Show every line in the records below that contains the word "Open".

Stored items

---*---

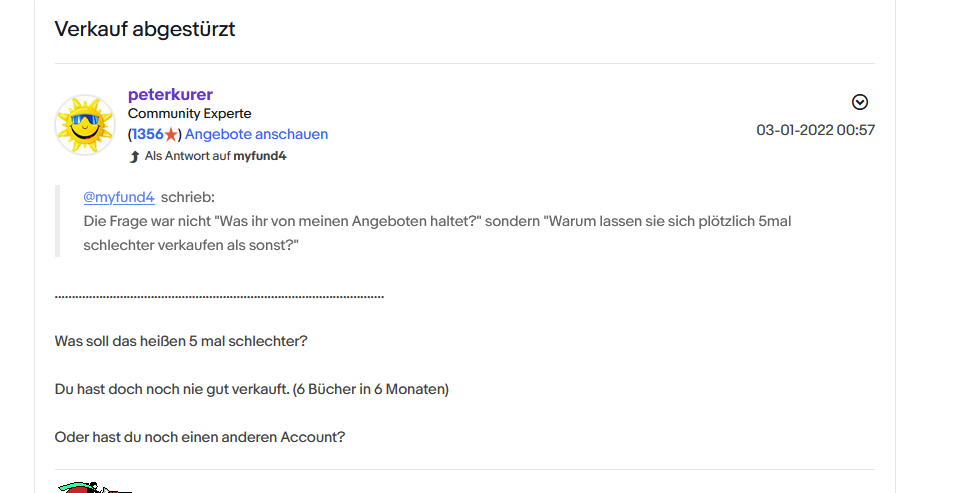This screenshot has width=963, height=493.
Task: Click the grey vertical bar left of the quote
Action: [x=58, y=221]
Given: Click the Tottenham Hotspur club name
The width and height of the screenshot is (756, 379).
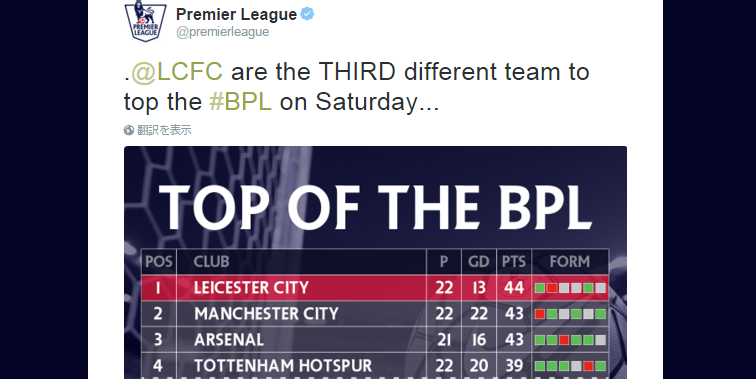Looking at the screenshot, I should point(283,366).
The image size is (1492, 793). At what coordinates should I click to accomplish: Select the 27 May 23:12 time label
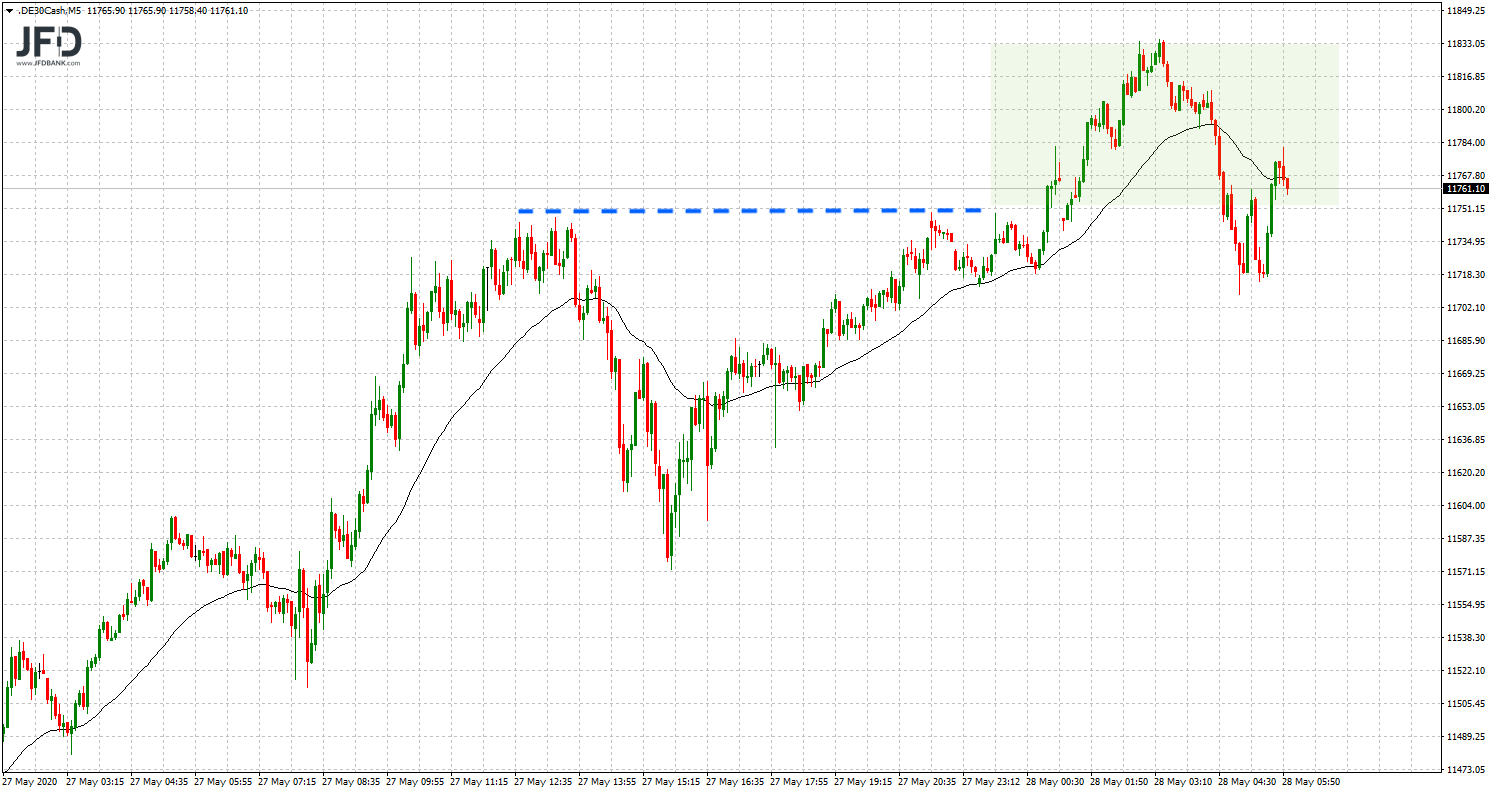tap(993, 781)
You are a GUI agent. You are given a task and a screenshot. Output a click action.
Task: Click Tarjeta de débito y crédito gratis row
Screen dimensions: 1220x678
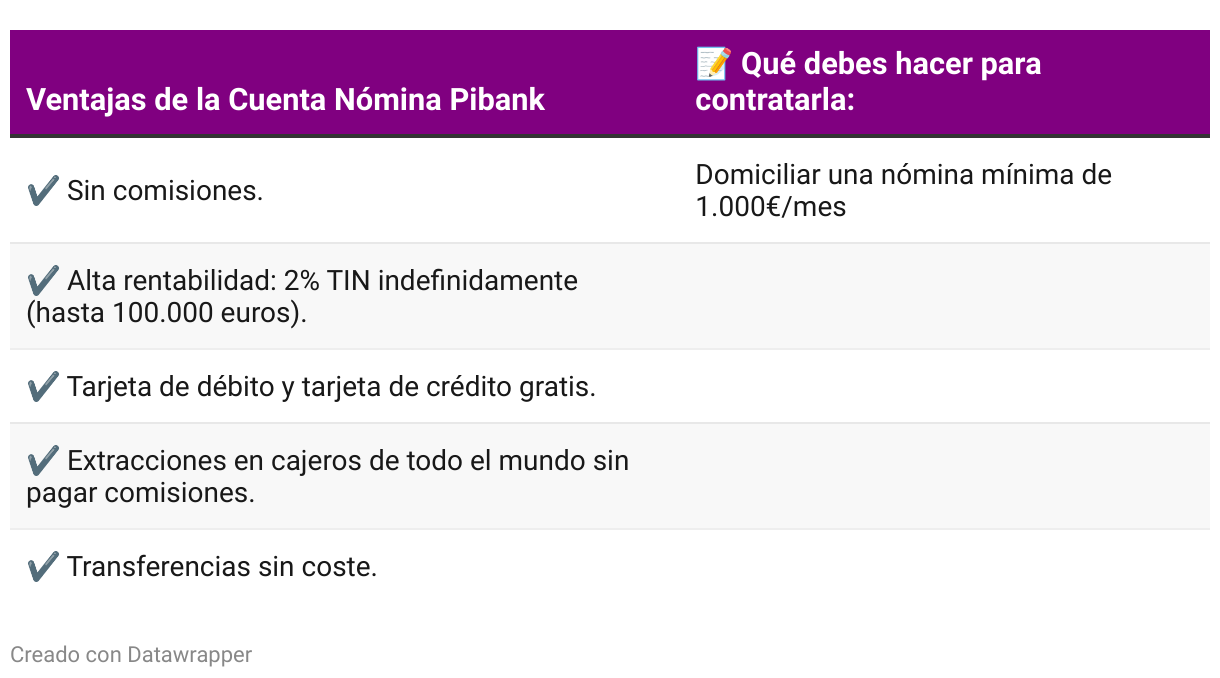click(330, 386)
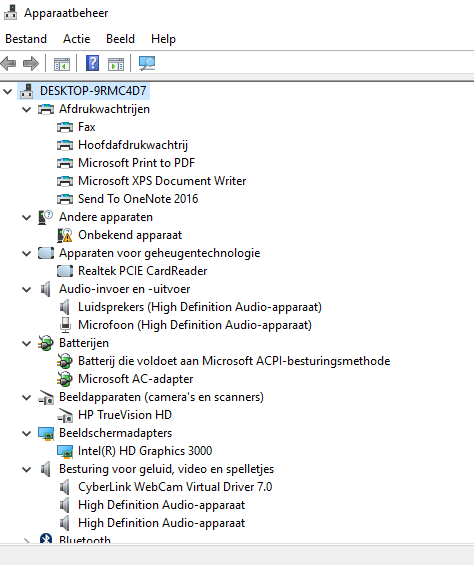
Task: Select the Onbekend apparaat warning icon
Action: click(65, 235)
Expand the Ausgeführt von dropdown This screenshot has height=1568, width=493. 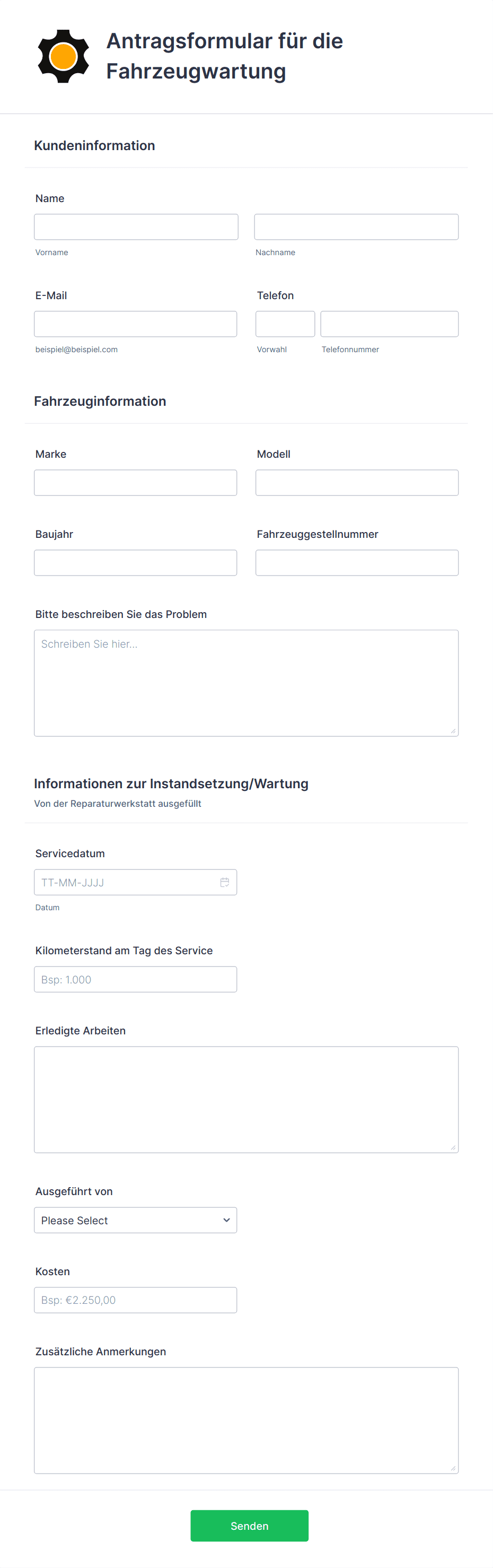(135, 1220)
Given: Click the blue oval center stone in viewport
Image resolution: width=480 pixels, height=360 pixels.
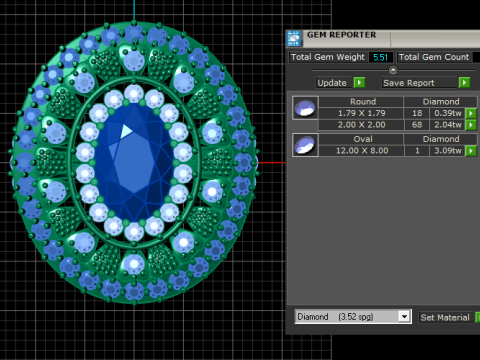Looking at the screenshot, I should point(134,163).
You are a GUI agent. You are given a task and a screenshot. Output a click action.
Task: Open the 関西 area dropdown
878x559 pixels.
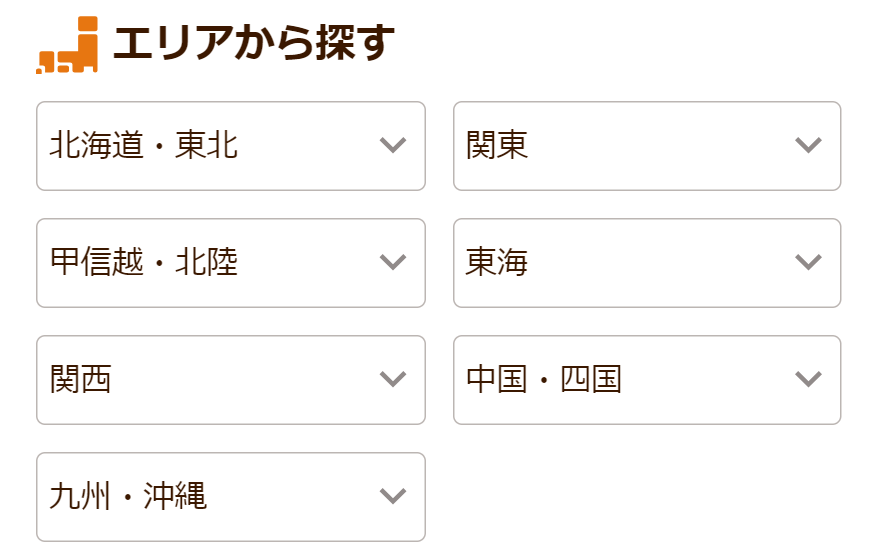[230, 380]
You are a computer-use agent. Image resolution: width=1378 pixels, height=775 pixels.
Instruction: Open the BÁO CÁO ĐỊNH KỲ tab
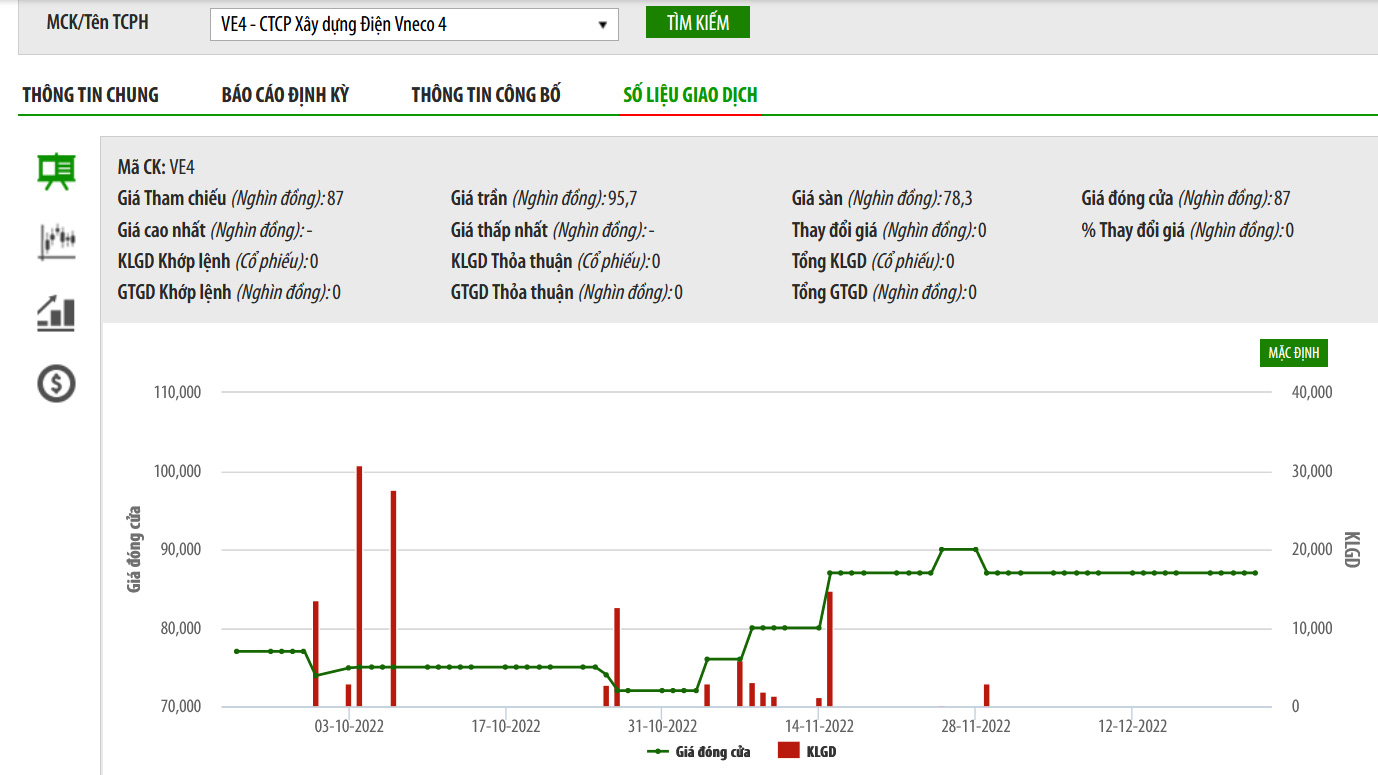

---*---

§ Expected output
Task: Open the 関西 area dropdown
Instruction: Open the BÁO CÁO ĐỊNH KỲ tab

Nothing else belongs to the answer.